Tout d'abord, il y a Samuel. Quand les torrents de larmes et le martelage de coussins n'ont plus suffi à me calmer, je me suis repassé le film en boucle, mais rien à faire, je ne parviens pas à trouver la raison qui l'a poussé à agir de la sorte. A-t-il été déçu par quelque chose que j'ai fait, ou bien dit ? J'ai beau réfléchir et tourner la situation dans tous les sens, je n'ai à ce jour trouvé aucune explication.

Résultat, je me sens stupide, indésirable et trahie. Samuel a tenté de revenir vers moi un matin, mais j'ai battu en retraite en prétextant être en retard pour aller au travail. Qu'il se garde sa pitié, je n'en veux pas !

Malheureusement, ce n'est pas tout. Comme un échec ne vient jamais seul, il y a aussi Noa qui, malgré mon infinie patience, ne s'est toujours pas décidé à parler. Seule consolation : au moins, il s'est réconcilié avec Sofia. J'ai essayé de soutirer des informations à la petite colombienne, mais elle est restée muette comme une tombe. Lorsqu'elle a décrété que ce n'étaient pas mes affaires, je n'ai pas pu la contredire. À vrai dire, je suis même plutôt fière d'elle.

En somme, je n'ai rien prévu du week-end et n'en ai aucune envie. Pour la première fois depuis le début de l'été, je me retrouve un samedi matin allongée sur mon lit, à penser.

En déroulant le fil de mes péripéties depuis mon arrivée au centre, je suis soudain ramenée à mon stage de fin d'études. Je revois le bureau immaculé d'Édouard, son regard sérieux, ses paroles franches et parfois dures. Cette scène a beau me paraître lointaine, elle ne remonte au final pas à plus de trois mois.

En repensant à l'offre d'emploi que j'ai déclinée, je m'interroge. J'ai beau m'être laissé l'été pour réfléchir, force est de constater que je n'ai toujours pas la moindre idée de ce que je souhaite faire par la suite. Jusqu'à maintenant, je n'avais jamais regardé en arrière mais, pour la première fois, je me surprends à me demander ce qu'aurait été ma vie si j'avais accepté cette proposition.

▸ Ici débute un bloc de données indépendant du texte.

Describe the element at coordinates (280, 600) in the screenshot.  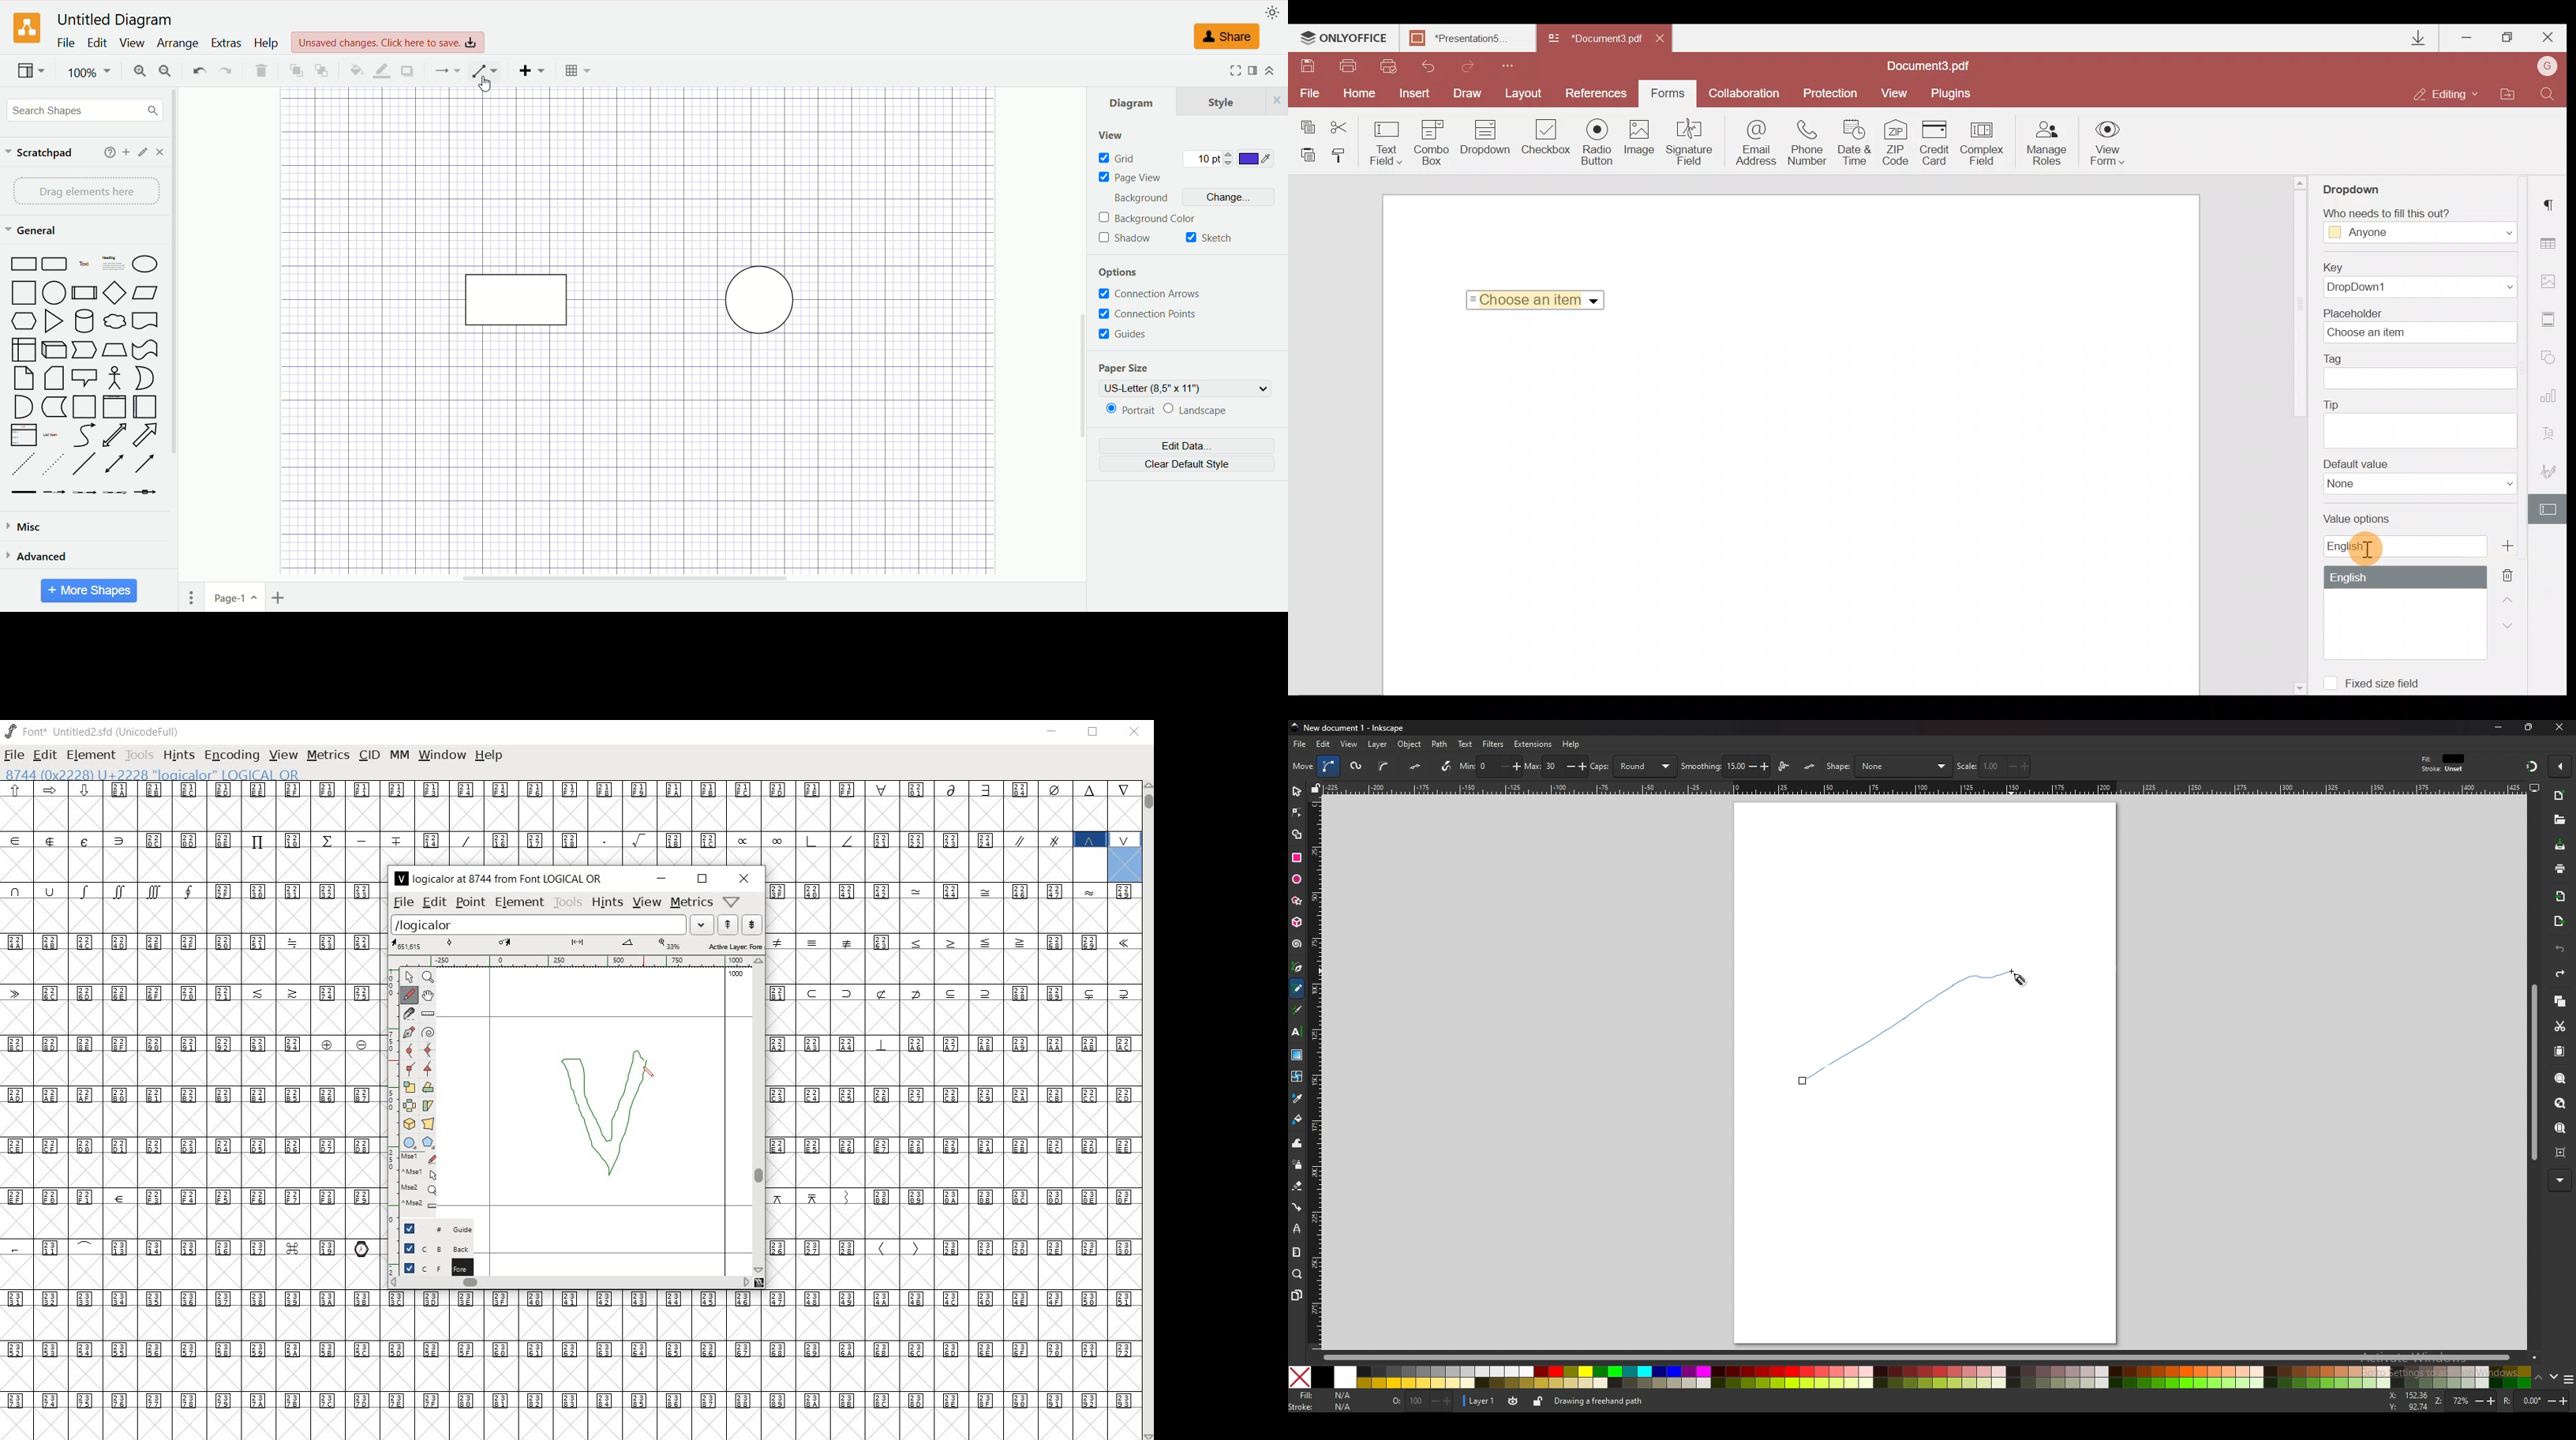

Une chose est sûre : si j'avais suivi le chemin le plus logique et rejoint l'équipe d'Édouard, je n'aurais pas eu à subir tant de remises en question. Tout aurait été bien plus simple.

Encore plongée dans mes pensées, je sursaute en percevant les vibrations de mon téléphone.

Martin : Salut, binôme ! Quoi de beau, aujourd'hui ? Ça te dit, de faire un tour à vélo ?

Cette simple perspective m'arrache un soupir de lassitude.

Kaïa : Coucou, Martin. C'est gentil de proposer, mais je vais passer mon tour pour cette fois.

Martin : Vraiment ? Regarde par la fenêtre !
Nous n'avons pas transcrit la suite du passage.